Collected data:
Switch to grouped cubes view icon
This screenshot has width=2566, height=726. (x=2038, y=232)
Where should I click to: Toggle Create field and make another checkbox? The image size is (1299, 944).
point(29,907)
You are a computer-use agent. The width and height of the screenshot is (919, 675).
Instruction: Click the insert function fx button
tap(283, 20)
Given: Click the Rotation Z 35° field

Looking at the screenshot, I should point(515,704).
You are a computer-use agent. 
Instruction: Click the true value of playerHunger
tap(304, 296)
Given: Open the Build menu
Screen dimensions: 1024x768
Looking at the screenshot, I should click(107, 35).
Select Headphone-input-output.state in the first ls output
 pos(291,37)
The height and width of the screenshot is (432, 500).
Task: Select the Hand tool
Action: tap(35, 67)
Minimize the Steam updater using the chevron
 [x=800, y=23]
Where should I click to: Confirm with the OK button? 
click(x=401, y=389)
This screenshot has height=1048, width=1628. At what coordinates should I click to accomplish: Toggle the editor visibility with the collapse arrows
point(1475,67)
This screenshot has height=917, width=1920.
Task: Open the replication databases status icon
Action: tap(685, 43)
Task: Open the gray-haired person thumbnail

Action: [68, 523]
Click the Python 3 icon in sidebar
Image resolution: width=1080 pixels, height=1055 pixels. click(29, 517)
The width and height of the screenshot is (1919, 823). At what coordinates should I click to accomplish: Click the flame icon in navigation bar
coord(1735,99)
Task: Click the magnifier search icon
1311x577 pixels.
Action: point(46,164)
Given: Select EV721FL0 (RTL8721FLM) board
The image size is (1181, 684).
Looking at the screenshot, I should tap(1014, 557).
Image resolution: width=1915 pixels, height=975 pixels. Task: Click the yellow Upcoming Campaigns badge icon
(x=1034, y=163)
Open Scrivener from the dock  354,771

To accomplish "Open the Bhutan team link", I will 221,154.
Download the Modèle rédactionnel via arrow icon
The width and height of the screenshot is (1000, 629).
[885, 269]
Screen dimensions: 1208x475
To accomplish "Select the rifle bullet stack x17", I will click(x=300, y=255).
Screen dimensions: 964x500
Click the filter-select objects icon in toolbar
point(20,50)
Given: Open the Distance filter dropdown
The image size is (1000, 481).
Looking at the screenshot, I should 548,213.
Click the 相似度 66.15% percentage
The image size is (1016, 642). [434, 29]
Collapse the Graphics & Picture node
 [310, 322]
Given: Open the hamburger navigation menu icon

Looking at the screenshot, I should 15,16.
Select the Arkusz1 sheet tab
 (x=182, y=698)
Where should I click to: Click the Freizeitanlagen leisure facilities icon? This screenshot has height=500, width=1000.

THE TASK - Search the entries for the word "will" and show every line that has it.

EXPECTED ANSWER -
To accomplish "Open the Bhutan team link", I will 221,154.
To accomplish "Select the rifle bullet stack x17", I will click(x=300, y=255).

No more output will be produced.